*Tekstgedeelte:*
+--
Hollands Glorie uit de Gouden Eeuw
Wandelen langs het Gein en de Vecht, twee door een oer-Hollands landschap slingerende riviertjes onder de rook van Amsterdam, veel Hollandser wordt het niet. Kunstschilders en dichters van weleer gingen u voor. De statige buitenhuizen, molens, theekoepels en rietgedekte boerderijen hebben een tijdloze charme.
- Wandelen
Hotel De Witte Dame is op deze vroege ochtend nauwelijks te ontwaren in de dichte, al even witte mist. Het is het oude stationsgebouw van Abcoude, dat ik nog ken uit mijn tienertijd. Een schitterend monument ligt pal aan het spoor en is nu een boutique hotel annex restaurant. Het huidige station dat een kilometertje noordelijker is gelegen, is een stuk groter. Modern en onbeduidend. Maar deze Witte Dame heeft allure. Ruim honderd jaar lang – van 1871 tot 1977 – deed ze dienst, hier kon je je treinticket kopen. Gewoon bij de mevrouw (of meneer) achter de kassa. Je ticket voor een ritje op de Amsterdam-Utrecht-Arnhem lijn, die in 1843 in gebruik werd genomen.
Afgelopen winter liep ik deze route voor het eerst. Nederland zat diep in de coronacrisis en iedereen was massaal aan het wandelen geslagen. Net als ik. Ik ontdekte de NS-wandelingen: mooie wandelroutes van treinstation naar treinstation. En zeer geschikt voor mensen die graag de auto laten staan. Het was een koude, zonnige winterdag, de bomen waren kaal, de lucht strakblauw. Nu loop ik de route voor de tweede keer, met een wandelmaatje. Het is het begin van de herfst en deze wandeling is nog altijd even mooi.
Mondriaan op de fiets
De mist wil maar niet optrekken, ondanks de weersvoorspellingen. We volgen de smalle weg aan de zuidzijde van het kronkelende riviertje het Gein. Een prachtige route langs oevers met rietkragen, knotwilgen en eindeloze weilanden. Al na anderhalve kilometer passeren we de fotogenieke Oostzijdse molen uit 1874. Een zogenaamde grondzeiler, vanwege de wieken die helemaal tot aan de grond reiken. Destijds werd de molen gebruikt om de polder droog te houden, maar vandaag de dag staan de wieken in ruststand. Het was de Parijzenaar Souget die de molen in 1952 de naam Delphine gaf en haar gebruikte als vakantieverblijf. Ook nu kan je de molen huren als vakantiehuisje, zo valt te lezen op het bord dat in de tuin staat. Deze molen had nog een bewonderaar: de beroemde Nederlandse kunstschilder Piet Mondriaan (1872-1944).
+--
*Opdrachten:*
a) Uit welk jaar stamt volgens de tekst over het Gein en de Vecht de Oostzijdse molen?
b) Hervat de tekst over het Gein en de Vecht na de laatste zin en schrijf hem in dezelfde stijl verder.
De lijst staat los van de tekst over het Gein en de Vecht.

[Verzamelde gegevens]
+--
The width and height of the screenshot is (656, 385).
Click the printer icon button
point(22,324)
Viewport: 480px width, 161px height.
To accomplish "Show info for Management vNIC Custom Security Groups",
+--
*Antwoorden:*
a) Uit 1874.

b)
Begin twintigste eeuw schilderde Mondriaan de Oostzijdse molen wel tientallen keren. Het bekendste exemplaar, Oostzijdse Molen aan het Gein bij maanlicht (1903), is te bewonderen in het Rijksmuseum in Amsterdam. Mondriaan, die in Amsterdam woonde, maakte geregeld tochtjes langs het Gein. Bij voorkeur op zijn fiets, voor die tijd nog een zeldzaamheid. En het was niet zomaar een fiets, nee: hij had zijn fiets zo omgebouwd dat hij ook schildersezel gebruikt kon worden. Liet Mondriaan zijn fiets een dagje staan, dan arriveerde hij in Abcoude met de stoomtrein vanuit Amsterdam; romantisch, niet? Het vervolg op deze geschiedenis is bekend: Mondriaan vertrok naar New York om er vol overgave te werken aan zijn eigenzinnige abstracte doeken in rood, wit, geel, blauw en zwart. Victory Boogie Woogie, momenteel in het Kunstmuseum te Den Haag te bezichtigen, is wellicht zijn meest bewonderde doek. Molens en fietsen, daar deed de schilder liever niet meer aan...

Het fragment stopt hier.